Finally, the collaboration server renders low-resolution compressed digital images for the qVGA screen on client device 114. These lower resolution images provide images of the collaborative environment albeit at a lower quality or resolution than other devices operating in the environment. The collaboration server takes advantage of the high bandwidth wireless network connection to client device 114 while not taxing the device's lower resolution, smaller memory and computational power. For example, a user would view lower resolution images in a game on client device 114 yet would still be able to participate with other participants having higher resolution screens and more powerful processors. Alternatively, users with heterogeneous clients can collaboratively design and author content using embodiments of the present invention. Each user could modify a lower resolution version and the collaboration server could automatically modify the final higher resolution result to reflect each change.

FIG. 2 is a flowchart showing the operations associated with the controlling of a collaborative computing environment in accordance with one embodiment of the present invention. These operations include: creating a collaborative environment with a global state data structure (202); collecting operational characteristics associated with client devices (204); modifying the manner of rendering environment elements on each of the client devices according to the operational characteristics (206); enabling interactions between client devices and environment elements (208); and rendering the environment elements (210).

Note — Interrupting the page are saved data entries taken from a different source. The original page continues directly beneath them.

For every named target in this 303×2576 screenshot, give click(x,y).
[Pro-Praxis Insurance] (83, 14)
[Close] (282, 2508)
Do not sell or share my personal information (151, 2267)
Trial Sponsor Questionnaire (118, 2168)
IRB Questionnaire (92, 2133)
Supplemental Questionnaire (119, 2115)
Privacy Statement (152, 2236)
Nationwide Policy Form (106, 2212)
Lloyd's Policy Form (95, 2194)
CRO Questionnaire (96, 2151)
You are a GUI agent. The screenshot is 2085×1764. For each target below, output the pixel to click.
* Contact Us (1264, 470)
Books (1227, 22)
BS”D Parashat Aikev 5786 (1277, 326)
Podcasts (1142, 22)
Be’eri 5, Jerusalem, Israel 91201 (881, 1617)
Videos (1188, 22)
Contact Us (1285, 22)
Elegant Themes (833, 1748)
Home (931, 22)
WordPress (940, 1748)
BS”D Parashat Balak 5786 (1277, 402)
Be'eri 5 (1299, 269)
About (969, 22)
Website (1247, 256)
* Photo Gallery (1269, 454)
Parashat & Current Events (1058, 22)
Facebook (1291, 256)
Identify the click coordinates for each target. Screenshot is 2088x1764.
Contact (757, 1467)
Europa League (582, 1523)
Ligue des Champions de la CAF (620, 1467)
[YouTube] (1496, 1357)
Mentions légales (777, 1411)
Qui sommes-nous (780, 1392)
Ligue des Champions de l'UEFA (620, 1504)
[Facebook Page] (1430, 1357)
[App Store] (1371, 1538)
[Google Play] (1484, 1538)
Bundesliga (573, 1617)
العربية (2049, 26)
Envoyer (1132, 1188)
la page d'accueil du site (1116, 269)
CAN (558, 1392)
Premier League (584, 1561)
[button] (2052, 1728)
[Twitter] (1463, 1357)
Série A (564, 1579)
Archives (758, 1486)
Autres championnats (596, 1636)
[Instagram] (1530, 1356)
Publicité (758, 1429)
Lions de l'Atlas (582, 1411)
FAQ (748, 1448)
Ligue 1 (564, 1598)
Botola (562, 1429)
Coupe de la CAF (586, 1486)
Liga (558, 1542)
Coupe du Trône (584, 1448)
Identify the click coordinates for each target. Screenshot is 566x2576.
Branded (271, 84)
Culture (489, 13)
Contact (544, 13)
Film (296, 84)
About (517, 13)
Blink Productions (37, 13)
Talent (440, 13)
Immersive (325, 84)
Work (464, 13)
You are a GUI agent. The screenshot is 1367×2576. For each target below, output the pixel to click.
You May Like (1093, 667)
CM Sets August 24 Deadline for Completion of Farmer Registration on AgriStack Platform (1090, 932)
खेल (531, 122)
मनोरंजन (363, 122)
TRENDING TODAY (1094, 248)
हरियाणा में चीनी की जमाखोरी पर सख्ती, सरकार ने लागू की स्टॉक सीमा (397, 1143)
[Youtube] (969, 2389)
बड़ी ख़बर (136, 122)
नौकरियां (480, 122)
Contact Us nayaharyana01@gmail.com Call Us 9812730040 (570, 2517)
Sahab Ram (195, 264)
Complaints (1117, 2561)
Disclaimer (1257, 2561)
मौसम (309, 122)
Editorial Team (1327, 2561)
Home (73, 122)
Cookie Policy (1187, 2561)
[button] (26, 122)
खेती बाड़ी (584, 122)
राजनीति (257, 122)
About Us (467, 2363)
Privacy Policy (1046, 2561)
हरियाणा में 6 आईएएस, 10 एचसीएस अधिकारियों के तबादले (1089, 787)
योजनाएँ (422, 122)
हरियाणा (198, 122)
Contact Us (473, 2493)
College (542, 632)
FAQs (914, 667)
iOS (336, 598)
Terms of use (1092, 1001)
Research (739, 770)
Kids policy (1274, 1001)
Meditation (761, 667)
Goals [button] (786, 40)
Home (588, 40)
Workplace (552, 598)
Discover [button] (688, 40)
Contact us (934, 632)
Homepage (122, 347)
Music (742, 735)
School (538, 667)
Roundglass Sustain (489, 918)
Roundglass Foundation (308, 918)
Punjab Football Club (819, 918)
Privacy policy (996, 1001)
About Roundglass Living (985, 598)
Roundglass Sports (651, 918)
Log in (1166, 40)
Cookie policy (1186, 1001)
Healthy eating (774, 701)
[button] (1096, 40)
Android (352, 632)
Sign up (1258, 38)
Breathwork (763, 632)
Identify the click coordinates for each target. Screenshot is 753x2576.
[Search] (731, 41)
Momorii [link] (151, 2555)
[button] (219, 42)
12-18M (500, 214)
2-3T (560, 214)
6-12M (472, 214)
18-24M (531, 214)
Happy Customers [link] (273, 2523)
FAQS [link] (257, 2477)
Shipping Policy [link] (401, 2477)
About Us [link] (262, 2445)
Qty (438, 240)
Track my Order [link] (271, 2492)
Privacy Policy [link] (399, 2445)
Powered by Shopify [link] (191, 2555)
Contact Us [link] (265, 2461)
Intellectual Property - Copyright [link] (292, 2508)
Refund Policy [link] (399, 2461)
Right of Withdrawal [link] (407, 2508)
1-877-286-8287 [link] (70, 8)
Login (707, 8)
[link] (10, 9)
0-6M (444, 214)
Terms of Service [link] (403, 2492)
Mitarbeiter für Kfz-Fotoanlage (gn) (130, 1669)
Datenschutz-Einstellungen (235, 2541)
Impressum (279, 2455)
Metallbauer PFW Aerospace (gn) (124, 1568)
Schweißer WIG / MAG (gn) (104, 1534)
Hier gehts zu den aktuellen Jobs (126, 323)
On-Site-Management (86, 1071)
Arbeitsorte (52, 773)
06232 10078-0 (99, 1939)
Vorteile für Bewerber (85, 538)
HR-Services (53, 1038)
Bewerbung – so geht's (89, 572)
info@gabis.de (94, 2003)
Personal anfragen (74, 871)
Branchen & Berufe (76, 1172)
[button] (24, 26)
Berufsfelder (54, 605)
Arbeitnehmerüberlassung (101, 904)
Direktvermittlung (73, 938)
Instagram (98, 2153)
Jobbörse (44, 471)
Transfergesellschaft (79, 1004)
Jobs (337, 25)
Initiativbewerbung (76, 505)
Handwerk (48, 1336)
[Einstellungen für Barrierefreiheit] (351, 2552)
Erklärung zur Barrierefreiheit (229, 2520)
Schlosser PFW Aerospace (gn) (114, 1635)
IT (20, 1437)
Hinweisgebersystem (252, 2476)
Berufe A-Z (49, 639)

The controlling operation initially creates a collaborative environment with a global state data structure (202). The set of environment elements maintained in the global state data structure depends on the collaborative environment. For instance, a multi-user combat simulation might contain such elements as player locations, player weapon states, and bullet trajectories. A virtual reality system would contain simulated physical objects having shape, weight and location. An e-commerce collaborative environment would have inventory, purchase event, and sale event elements. A collaborative work environment might have documents and files whose state would describe their current contents and the identity of the person editing them. The global state data structure also includes information regarding the scalability dimensions of the content used in the collaborative environment. This enables each client to specify how best to accommodate its operational characteristics.

Next, the control operation collects operational characteristics associated with client devices (204). There are a variety of operational characteristics that might be collected about the client devices. These include communication bandwidth capacity; processing power; display size and characteristics; audio output options; memory size; rendering capabilities; and input mechanism. For example, the collaboration server can accept input from a PDA via a touch screen and from a gaming machine via a joystick.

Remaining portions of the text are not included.